Struggling to remember, but ISTR a tape lasts 30 mins at 7.5"/sec.


Erm. That would depend on the length of the tape. Which in turn pun
depends on the size of the spools and the tape thickness.

The frequency response at 7.5"/sec looks to have been up to 15kHz. In
thinking of this digitally, that's a sampling rate of 30kHz as per
Nyquist.


Chances are that a decent R2R will record above 15kHz at 7.5ips. Depends on
the tape, heads, etc. Unlike LPCM there's not sharp cutoff.

Even a decent home machine like the old Tandberg 3000 would do 40 - 20k at
+/-2dB running at that speed. And could record higher frequencies provided
they were're high level and you accepted a drop in output. The unweighted
noise approached -60dBref and you could also record above ref for
mid-frequency signals. And I'm sure there were better decks around.


I've no idea what the dynamic range is, but let's guess it's at
least 8 bits worth (it's probably more). That works out at 30kbytes/sec,
or 60kbytes/sec for two-channel (stereo). So for a 30 min tape, that's
just over 100Mbytes.


Its likely to be more than 8bits worth, but again depends on the tape,
deck, etc.

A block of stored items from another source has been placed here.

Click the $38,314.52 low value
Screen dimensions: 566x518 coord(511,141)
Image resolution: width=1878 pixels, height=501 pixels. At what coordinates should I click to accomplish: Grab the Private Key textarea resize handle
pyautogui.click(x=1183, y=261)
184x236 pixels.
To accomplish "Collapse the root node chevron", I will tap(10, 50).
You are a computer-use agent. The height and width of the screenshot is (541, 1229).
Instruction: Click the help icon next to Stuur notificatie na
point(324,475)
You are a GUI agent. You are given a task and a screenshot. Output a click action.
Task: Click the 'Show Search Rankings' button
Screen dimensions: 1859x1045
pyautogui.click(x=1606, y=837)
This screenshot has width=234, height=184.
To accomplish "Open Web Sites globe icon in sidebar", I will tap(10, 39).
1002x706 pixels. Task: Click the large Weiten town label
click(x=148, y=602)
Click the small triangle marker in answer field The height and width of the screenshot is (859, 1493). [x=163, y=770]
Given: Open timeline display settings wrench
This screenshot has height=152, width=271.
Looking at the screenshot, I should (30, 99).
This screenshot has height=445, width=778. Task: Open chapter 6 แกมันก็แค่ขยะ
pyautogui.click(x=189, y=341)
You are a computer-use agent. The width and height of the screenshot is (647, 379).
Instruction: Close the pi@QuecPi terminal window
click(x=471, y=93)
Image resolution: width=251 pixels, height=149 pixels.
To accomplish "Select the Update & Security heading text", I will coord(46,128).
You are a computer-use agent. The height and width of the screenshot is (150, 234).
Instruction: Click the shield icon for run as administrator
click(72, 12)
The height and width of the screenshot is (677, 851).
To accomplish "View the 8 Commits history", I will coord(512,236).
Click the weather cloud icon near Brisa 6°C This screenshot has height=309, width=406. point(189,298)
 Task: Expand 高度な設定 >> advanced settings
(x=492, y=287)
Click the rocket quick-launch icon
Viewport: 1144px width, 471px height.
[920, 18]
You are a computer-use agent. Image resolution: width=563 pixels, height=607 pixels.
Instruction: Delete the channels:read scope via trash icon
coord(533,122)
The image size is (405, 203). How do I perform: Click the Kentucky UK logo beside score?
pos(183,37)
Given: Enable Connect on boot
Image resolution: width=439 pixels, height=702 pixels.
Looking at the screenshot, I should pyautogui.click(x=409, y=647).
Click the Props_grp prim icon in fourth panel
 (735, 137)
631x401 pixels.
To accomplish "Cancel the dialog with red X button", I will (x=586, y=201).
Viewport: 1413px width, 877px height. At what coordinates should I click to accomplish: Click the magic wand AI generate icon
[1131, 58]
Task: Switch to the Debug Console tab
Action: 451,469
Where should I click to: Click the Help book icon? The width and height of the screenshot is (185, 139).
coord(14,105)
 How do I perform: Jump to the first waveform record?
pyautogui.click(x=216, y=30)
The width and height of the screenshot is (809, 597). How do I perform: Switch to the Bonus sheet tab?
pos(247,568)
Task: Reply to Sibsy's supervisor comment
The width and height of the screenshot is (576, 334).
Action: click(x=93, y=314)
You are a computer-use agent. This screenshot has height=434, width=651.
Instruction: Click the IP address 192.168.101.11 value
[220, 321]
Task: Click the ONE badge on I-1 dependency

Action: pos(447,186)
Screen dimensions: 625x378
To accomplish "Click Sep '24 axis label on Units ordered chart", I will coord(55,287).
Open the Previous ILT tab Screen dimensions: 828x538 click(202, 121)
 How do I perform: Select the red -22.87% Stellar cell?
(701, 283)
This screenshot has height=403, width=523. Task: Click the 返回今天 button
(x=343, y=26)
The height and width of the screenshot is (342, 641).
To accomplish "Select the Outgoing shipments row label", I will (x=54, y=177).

And it isn't easy to estimate because the response and noise
floors aren't flat in-band. Nor is the max signal level limited by an
abrupt ceiling. Instead by a rise in distortion that depends on the details
of the signal being recorded.

Plus, of course, a tendency later on the use Dolby level compansion which
further complicates the issue. And ignoring the detail of if you are
thinking of a full/half/quarter track for mono or stereo. I'm assuming
the usual home machine width and format. :-)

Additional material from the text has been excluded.